Group of burial mounds in Shimane, Japan

Chūsenji Kofun Cluster (仲仙寺古墳群) is a group of late Yayoi period to Kofun period burial mounds, located in the Nishiakae neighborhood of the city of Yasugi, Shimane, Japan. The tumuli were collectively designated a National Historic Site of Japan in 1971, with the area under protection expanded in 1974.

==Overview==
The Chūsenji Kofun cluster is located on the low hills of the Iinashi River basin, which flows west of Yasugi City. It is divided into the Chūsenji Sub-Group, which is located on the ridge of the Chūsenji Hills, and the Miyayama Sub-Group, which is located on the hills to the east of the Chūsenji Hills. The Chūsenji Sub-Group one consisted of 18 tumuli, including three yosumi tosshutsu-gata funkyū (四隅突出型墳丘墓) square-cornered tumuli, eight hōfun (方墳)-style square tumuli, and seven enpun (円墳)-style circular tumuli, but they have disappeared due to residential development, leaving only two survivors: Kofun No. 8 and Kofun No. 9. Archaeological excavations have revealed that Kofun No. 9 is about 3 meters high, a square-cornered tumuli with flat split stones attached to the base, and three burial facilities containing wooden coffins at the top. It is thought to have been built around the 3rd to 4th century, or during the late Yayoi period. Kofun No. 8 has not been investigated, but since flat split stones can be seen at the base, it is thought to also be a square-cornered tumuli.

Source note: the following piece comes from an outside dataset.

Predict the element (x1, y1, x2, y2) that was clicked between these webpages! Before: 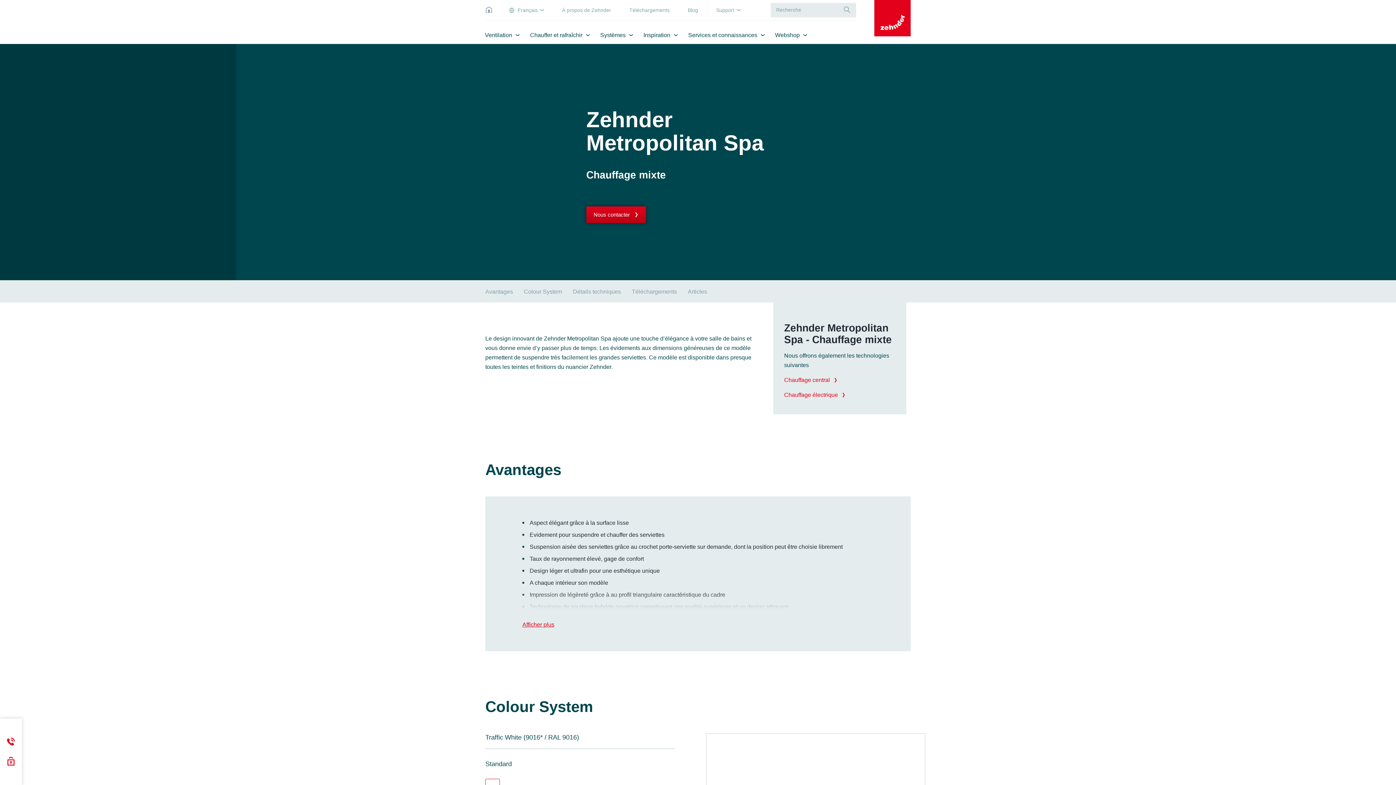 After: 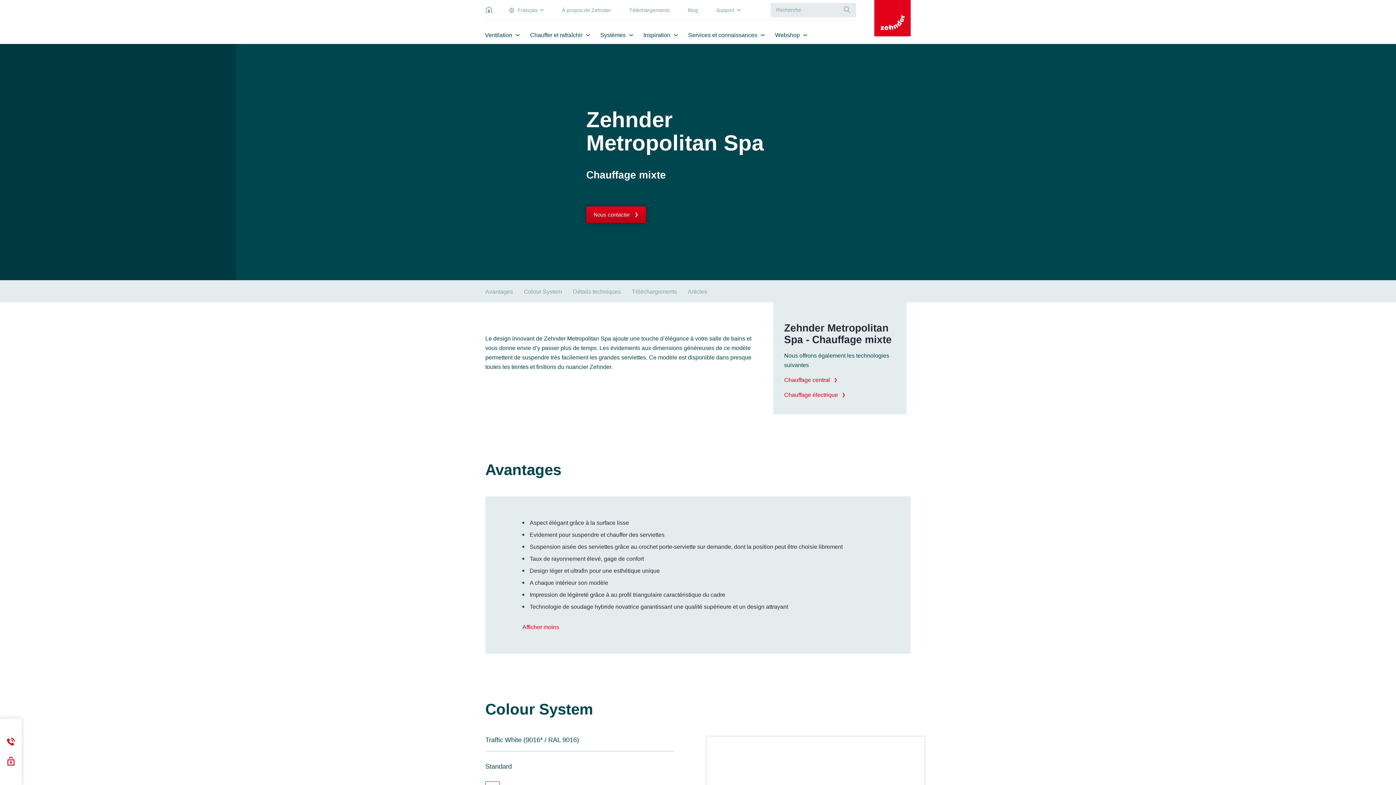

The four-cornered tumulus was a style adopted mainly in the Chugoku mountainous region, San'in region, and Hokuriku region from the late middle Yayoi period to the end of the Yayoi period. It is a square tumulus with four corners protruding like a starfish. Kofun No.10 (also a square-cornered tumuli) had a total of ten burial pits, at least eight of eight are overlapping, indicating that the mound was reused for remains from different periods. This tumulus has been lost due to urban encroachment.

The Miyayama Subgroup consisted of one pit dwelling site, one square-cornered tumulus, two zenpō-kōen-fun (前方後円墳), which are shaped like a keyhole, having one square end and one circular end, when viewed from above, one circular tumulus, and two square tumuli, but one of the keyhole-shaped tumuli has now disappeared. The square-cornered tumulus is 2.5 meters high and similar in size to Chūsenji Subgroup Tomb No. 9, but it only has one burial facility and is estimated to date to the Early Kofun period. It was added to the National Historic Site in 1974

The site is about 1.6 kilometers south of Arashima Station on the JR West San'in Main Line.